Scott White, Homeowner: "The ramifications, I think it's going to be, it's sad."

It's getting more common for people to buy property in an older neighborhood, demolish the existing home, and then build a new one. It's an alarming trend to some neighbors.

Karen Carlson, Homeowner: "It bothers me, because we can't keep knocking down, knocking down. We have to keep the flavor of the community."

Most of the time this 'remodel' process is good for property values. Neighbors on a Yalecrest neighborhood block are hopeful about the 66-hundred square footer that's going across the street.

Jennifer Robertson, Homeowner: "It seems like it's going to be a really nice property. Hopefully it will raise our property values, so we're not too worried about it."
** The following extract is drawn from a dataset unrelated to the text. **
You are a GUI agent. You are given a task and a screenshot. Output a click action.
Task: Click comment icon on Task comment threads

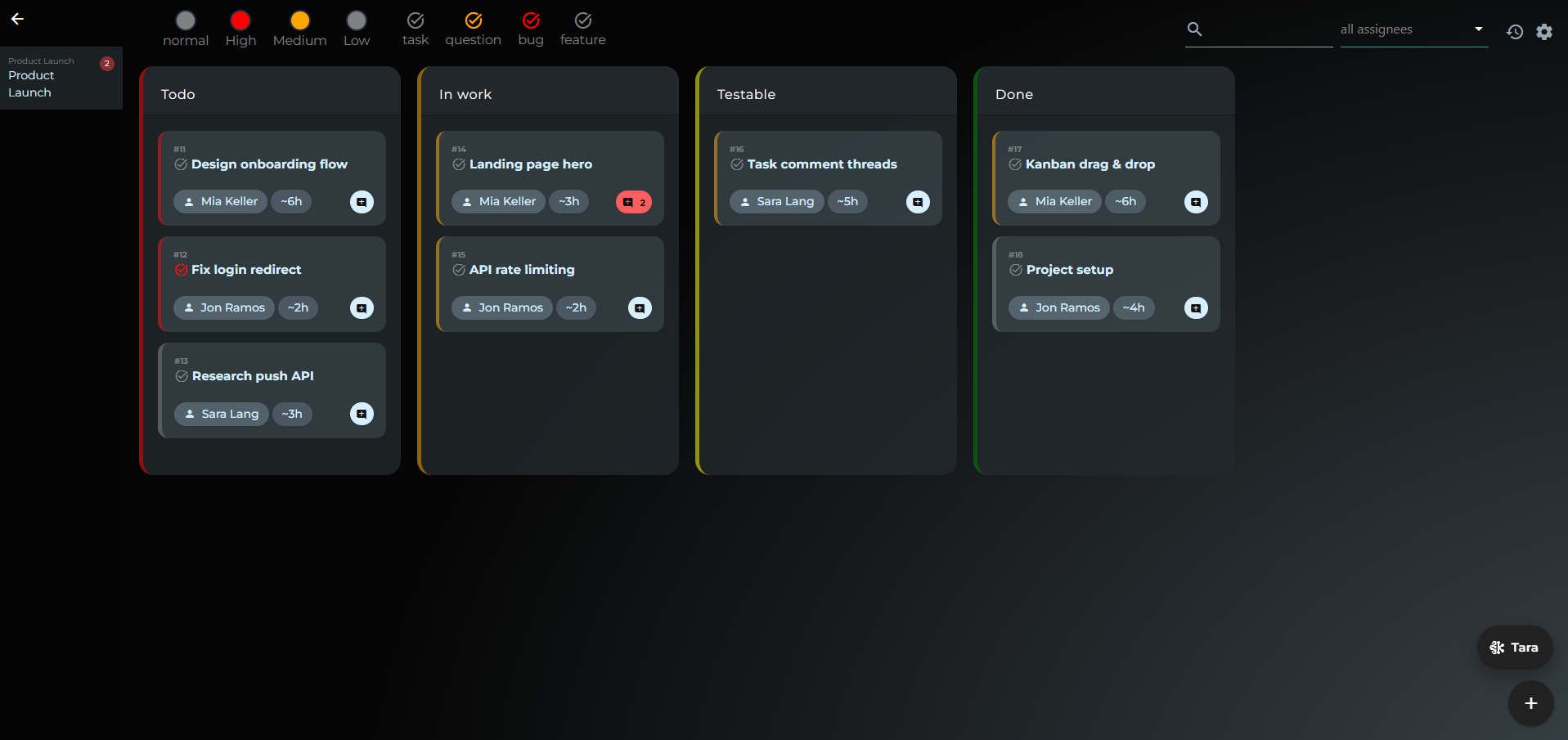tap(918, 202)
But certain homes are offered as examples of a need for regulation -- too big, too tall, not the right style for neighbors. Salt Lake's city council is attempting to legislate these subjective factors.

Jill Remington Love, Salt Lake City Council: "We have neighborhoods with great character and we don't want to lose that character, and one house can destroy the property values all around."

But the council is walking a tightrope. Contractors and architects are worried a hurried version of an ordinance could be passed Thursday, in the middle of the construction season. Architects recognize a multi-faceted property rights issue.

Soren Simonsen, Architect: "There are property rights on both sides of this, whether you're the owner that's developing the piece of property or the neighbor that lives right next door to it."

It's a sticky issue. Only a few communities across the nation choose to take it on, and Salt Lake City is one of them. The city council will take on the residential zoning regulations again at next Tuesday's meeting.